The result is the Industrialists are poised to expand now, while the techers have to be content with their current territory (there are hardly even any Poor Environment planets to colonize). At turn 61 the (research+production) of the two empires is nearly equal.
______________________________________
Late Early game:
The industrialists are able to rapidly expand, capturing the blue homeworld on turn 76, with minimal losses to their fleet. The techers still are amassing their fleet to expand with.

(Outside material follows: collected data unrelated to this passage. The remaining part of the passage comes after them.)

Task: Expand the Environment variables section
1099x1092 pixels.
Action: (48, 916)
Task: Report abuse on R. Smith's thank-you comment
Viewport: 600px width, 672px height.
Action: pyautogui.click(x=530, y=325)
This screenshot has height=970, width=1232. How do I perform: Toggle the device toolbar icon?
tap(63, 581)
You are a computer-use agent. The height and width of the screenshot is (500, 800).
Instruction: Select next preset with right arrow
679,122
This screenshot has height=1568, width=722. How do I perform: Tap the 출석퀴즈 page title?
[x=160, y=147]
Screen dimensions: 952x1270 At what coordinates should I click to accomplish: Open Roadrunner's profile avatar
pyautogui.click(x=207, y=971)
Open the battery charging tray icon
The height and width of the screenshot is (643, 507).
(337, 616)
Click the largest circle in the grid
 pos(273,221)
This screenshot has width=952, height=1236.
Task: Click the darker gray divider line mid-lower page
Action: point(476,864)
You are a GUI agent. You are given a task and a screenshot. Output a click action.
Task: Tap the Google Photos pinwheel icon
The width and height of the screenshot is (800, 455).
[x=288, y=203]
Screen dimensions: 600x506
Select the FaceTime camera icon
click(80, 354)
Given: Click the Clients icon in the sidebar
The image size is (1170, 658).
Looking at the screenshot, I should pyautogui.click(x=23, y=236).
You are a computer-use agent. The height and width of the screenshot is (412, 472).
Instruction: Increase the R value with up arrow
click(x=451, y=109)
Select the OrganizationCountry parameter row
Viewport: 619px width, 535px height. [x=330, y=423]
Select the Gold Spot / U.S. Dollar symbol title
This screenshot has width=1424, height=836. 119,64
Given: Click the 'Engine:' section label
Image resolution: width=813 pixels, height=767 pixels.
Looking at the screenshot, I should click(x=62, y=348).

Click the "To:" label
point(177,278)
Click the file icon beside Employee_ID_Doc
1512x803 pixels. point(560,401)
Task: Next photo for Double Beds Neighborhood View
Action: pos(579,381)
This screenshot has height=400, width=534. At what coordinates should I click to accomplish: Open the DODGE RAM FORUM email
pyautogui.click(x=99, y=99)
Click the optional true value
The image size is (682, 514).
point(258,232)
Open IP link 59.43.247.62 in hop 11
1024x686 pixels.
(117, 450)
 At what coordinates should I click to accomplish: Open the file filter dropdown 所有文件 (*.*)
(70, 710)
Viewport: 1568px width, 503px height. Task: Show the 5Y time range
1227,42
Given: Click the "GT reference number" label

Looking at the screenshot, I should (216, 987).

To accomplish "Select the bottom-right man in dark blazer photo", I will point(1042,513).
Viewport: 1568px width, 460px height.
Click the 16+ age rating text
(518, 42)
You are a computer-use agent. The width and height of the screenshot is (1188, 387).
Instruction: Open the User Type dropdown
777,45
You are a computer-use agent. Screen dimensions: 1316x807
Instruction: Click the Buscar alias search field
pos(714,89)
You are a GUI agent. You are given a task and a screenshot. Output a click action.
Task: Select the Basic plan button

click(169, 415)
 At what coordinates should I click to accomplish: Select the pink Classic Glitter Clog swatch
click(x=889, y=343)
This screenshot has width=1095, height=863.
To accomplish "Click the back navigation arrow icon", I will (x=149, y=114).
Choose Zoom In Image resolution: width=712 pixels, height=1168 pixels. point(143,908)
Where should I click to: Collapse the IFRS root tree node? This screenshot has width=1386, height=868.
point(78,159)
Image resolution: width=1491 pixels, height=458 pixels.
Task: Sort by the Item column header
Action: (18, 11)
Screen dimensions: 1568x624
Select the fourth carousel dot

At turn 100, the industrialists have 19 colonies to the techers' just 7, doubling them in both PP and RP. However, the techers have amassed a considerably stronger fleet, largely due to researching Rock Armor, and since their PP weren't being diverted to colonization. At this point the techers are ready to expand, but there is a pretty big gap to close.
____________________________
Conclusions:

I made loads of mistakes in these games to be sure; i didn't feel like i was playing very close to optimally in either game.

Still, i feel like i'm convinced that at least in certain galactic conditions, and even in a largish map (180 systems/8 players), and even on an industry-tech-neutral species like humans, that a production start is a viable, and probably superior focus.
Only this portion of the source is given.